__About this exercise__.
Quote the entries below from the line with "Click the swap cities icon" through the line with "Uncheck the LOD", both ends included, and only those lines.

:: Available data

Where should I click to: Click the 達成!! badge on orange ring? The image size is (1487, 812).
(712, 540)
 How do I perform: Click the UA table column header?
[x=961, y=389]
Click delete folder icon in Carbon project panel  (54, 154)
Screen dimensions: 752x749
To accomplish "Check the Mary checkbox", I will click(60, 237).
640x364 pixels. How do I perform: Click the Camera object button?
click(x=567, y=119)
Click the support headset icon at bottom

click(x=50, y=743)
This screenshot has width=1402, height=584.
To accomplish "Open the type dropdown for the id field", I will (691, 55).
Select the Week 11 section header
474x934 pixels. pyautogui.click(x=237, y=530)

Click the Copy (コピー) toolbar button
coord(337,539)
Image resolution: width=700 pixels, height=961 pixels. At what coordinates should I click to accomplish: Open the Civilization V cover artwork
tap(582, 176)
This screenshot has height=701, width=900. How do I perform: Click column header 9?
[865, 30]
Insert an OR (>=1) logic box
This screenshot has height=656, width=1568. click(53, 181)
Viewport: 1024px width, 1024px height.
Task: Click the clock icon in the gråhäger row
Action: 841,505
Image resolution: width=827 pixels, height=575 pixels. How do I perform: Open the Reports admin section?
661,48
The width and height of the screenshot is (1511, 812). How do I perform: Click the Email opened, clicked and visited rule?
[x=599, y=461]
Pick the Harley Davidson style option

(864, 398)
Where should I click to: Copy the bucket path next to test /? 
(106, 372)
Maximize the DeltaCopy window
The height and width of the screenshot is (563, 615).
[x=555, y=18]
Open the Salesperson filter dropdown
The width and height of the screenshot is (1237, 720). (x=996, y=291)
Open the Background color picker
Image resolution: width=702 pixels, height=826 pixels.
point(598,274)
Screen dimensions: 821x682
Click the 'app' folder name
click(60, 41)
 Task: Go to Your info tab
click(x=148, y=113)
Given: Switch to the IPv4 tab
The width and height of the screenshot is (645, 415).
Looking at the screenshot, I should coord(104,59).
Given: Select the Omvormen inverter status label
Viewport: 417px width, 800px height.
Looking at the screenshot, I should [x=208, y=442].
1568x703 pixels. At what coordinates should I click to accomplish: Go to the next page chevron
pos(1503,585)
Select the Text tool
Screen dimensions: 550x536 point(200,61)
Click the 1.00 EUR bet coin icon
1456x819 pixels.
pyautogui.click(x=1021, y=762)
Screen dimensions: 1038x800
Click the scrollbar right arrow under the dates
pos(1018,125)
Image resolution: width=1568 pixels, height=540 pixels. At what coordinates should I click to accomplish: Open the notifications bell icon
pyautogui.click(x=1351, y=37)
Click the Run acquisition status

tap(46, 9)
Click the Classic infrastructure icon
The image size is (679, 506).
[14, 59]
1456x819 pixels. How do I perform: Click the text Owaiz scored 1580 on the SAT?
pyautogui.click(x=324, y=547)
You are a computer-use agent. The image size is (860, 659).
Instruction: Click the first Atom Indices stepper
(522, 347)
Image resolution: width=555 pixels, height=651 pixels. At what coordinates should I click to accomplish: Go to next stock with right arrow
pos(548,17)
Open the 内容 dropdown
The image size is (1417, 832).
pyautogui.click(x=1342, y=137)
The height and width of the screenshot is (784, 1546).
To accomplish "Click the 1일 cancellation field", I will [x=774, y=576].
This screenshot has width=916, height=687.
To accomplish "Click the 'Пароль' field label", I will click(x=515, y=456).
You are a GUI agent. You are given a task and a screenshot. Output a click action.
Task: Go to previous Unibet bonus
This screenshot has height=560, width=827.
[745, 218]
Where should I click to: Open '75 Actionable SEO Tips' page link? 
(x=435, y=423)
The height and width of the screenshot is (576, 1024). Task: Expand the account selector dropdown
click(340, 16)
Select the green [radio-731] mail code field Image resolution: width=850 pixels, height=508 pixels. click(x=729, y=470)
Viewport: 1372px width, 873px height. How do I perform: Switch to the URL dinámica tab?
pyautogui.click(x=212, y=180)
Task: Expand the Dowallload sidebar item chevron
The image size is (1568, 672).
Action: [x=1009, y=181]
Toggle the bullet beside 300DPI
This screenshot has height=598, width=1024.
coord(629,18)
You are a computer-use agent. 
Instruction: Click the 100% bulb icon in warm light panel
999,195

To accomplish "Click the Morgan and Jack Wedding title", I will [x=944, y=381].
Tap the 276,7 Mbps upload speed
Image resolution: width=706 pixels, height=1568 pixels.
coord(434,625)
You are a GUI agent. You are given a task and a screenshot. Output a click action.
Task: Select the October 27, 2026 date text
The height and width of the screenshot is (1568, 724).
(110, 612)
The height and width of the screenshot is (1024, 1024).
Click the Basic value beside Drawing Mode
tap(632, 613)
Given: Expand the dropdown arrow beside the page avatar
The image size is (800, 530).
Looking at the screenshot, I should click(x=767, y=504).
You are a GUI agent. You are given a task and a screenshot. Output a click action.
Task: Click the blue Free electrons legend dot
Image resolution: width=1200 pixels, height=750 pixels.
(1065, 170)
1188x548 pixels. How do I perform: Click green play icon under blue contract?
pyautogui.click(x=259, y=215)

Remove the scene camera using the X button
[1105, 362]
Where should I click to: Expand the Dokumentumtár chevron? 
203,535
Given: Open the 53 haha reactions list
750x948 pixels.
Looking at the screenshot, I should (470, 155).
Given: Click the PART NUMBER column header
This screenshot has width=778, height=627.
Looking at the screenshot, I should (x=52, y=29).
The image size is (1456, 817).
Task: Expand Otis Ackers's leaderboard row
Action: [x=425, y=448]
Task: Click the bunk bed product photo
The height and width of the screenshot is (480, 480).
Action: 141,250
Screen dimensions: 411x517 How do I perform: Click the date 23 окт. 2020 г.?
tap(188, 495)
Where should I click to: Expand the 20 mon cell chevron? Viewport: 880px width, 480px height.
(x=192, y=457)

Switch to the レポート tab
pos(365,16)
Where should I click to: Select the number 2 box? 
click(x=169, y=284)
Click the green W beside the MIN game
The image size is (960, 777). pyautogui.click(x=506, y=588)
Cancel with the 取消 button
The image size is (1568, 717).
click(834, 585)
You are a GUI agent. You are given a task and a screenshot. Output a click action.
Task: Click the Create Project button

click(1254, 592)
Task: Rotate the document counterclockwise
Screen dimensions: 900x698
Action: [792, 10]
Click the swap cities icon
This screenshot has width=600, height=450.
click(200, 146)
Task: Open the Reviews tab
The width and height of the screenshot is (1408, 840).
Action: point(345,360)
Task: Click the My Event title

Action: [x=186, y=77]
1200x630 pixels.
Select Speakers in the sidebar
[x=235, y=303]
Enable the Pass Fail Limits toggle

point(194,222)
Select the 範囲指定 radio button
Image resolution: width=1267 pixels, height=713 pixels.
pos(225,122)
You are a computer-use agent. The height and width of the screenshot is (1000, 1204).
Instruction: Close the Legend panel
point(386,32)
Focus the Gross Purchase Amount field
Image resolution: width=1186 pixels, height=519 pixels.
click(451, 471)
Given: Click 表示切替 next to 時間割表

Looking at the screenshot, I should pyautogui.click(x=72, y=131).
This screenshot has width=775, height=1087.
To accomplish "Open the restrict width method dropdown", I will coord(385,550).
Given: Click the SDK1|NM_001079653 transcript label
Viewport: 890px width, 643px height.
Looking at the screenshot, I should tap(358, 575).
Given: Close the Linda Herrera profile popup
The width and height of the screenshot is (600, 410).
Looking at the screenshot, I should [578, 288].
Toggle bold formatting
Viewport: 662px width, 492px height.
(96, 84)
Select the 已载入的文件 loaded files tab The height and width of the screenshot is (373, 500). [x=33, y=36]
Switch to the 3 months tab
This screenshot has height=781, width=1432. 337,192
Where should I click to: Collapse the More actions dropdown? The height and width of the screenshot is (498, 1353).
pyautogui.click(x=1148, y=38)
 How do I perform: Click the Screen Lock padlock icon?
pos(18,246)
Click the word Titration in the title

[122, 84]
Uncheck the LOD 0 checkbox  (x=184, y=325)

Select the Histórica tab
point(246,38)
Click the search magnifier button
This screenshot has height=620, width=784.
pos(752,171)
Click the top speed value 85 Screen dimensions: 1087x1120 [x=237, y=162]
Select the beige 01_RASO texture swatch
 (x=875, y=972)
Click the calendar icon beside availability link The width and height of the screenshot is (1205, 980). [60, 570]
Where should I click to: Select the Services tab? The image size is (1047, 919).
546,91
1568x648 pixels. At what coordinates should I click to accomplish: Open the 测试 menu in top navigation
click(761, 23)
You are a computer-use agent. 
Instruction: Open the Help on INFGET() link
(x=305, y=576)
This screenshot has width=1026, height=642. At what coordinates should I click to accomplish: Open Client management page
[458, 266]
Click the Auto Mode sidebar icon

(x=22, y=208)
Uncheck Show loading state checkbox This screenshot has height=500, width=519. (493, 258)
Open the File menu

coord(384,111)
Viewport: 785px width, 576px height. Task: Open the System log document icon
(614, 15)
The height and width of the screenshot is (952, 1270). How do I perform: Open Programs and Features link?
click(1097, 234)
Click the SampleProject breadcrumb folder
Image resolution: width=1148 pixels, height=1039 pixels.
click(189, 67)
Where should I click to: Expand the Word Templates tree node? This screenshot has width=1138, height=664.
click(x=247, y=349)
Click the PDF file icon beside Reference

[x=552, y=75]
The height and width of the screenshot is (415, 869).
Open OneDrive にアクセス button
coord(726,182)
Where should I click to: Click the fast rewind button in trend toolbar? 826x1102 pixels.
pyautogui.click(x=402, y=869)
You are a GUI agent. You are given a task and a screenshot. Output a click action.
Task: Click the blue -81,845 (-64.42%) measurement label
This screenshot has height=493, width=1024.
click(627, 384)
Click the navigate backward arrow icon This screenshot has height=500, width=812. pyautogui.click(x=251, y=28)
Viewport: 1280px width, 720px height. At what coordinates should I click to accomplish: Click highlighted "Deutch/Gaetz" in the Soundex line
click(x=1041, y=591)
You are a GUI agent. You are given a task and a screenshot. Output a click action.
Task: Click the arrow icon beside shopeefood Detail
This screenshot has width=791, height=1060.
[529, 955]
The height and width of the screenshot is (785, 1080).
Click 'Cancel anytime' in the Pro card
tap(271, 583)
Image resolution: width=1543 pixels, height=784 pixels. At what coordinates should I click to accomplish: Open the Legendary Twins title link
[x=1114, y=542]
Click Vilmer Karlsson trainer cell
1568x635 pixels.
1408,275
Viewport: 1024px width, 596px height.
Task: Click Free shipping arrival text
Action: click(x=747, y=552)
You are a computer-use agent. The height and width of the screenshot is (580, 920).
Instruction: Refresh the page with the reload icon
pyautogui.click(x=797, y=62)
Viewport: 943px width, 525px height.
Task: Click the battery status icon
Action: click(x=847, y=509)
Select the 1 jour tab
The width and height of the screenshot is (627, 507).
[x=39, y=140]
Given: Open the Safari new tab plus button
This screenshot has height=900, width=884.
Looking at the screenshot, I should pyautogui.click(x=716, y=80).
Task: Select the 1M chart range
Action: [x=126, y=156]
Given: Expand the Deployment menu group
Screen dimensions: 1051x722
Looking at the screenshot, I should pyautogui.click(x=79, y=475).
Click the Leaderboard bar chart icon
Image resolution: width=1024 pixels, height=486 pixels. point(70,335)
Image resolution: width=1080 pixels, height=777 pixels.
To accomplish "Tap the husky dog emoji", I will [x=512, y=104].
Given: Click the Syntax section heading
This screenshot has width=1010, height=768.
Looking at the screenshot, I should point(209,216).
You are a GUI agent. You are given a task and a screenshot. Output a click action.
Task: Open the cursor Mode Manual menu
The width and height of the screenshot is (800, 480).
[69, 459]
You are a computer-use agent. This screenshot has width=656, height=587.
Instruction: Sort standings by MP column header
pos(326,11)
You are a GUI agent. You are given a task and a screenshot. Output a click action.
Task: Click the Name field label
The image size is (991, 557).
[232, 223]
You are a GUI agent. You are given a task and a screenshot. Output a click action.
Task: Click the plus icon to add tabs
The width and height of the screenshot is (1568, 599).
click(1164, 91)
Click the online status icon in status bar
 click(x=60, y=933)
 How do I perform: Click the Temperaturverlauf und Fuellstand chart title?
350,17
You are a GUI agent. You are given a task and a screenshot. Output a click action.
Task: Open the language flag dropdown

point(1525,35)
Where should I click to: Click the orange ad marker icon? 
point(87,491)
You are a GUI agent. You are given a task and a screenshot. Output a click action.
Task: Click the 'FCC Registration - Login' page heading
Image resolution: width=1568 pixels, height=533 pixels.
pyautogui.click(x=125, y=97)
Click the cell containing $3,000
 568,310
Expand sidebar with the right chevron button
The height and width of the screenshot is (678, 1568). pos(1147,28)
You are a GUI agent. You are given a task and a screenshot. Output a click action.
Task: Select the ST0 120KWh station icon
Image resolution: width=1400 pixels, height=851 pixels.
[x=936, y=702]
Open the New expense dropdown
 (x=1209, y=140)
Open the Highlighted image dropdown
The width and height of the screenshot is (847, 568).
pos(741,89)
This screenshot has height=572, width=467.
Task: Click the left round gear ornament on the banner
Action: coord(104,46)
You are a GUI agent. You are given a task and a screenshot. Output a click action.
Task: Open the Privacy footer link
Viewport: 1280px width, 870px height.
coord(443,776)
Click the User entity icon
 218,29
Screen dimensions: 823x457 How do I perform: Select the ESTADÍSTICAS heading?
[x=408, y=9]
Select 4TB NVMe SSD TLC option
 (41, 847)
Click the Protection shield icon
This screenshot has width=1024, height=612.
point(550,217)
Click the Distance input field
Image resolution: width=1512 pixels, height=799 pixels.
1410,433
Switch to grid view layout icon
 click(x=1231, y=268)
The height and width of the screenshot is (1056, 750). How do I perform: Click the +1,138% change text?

::::

__Exercise result__.
Click the swap cities icon
This screenshot has width=600, height=450.
click(200, 146)
Task: Open the Reviews tab
The width and height of the screenshot is (1408, 840).
Action: point(345,360)
Task: Click the My Event title

Action: [x=186, y=77]
1200x630 pixels.
Select Speakers in the sidebar
[x=235, y=303]
Enable the Pass Fail Limits toggle

point(194,222)
Select the 範囲指定 radio button
Image resolution: width=1267 pixels, height=713 pixels.
pos(225,122)
You are a computer-use agent. The height and width of the screenshot is (1000, 1204).
Instruction: Close the Legend panel
point(386,32)
Focus the Gross Purchase Amount field
Image resolution: width=1186 pixels, height=519 pixels.
click(451, 471)
Given: Click 表示切替 next to 時間割表

Looking at the screenshot, I should pyautogui.click(x=72, y=131).
This screenshot has width=775, height=1087.
To accomplish "Open the restrict width method dropdown", I will coord(385,550).
Given: Click the SDK1|NM_001079653 transcript label
Viewport: 890px width, 643px height.
Looking at the screenshot, I should tap(358, 575).
Given: Close the Linda Herrera profile popup
The width and height of the screenshot is (600, 410).
Looking at the screenshot, I should [578, 288].
Toggle bold formatting
Viewport: 662px width, 492px height.
(96, 84)
Select the 已载入的文件 loaded files tab The height and width of the screenshot is (373, 500). [x=33, y=36]
Switch to the 3 months tab
This screenshot has height=781, width=1432. 337,192
Where should I click to: Collapse the More actions dropdown? The height and width of the screenshot is (498, 1353).
pyautogui.click(x=1148, y=38)
 How do I perform: Click the Screen Lock padlock icon?
pos(18,246)
Click the word Titration in the title

[122, 84]
Uncheck the LOD 0 checkbox  (x=184, y=325)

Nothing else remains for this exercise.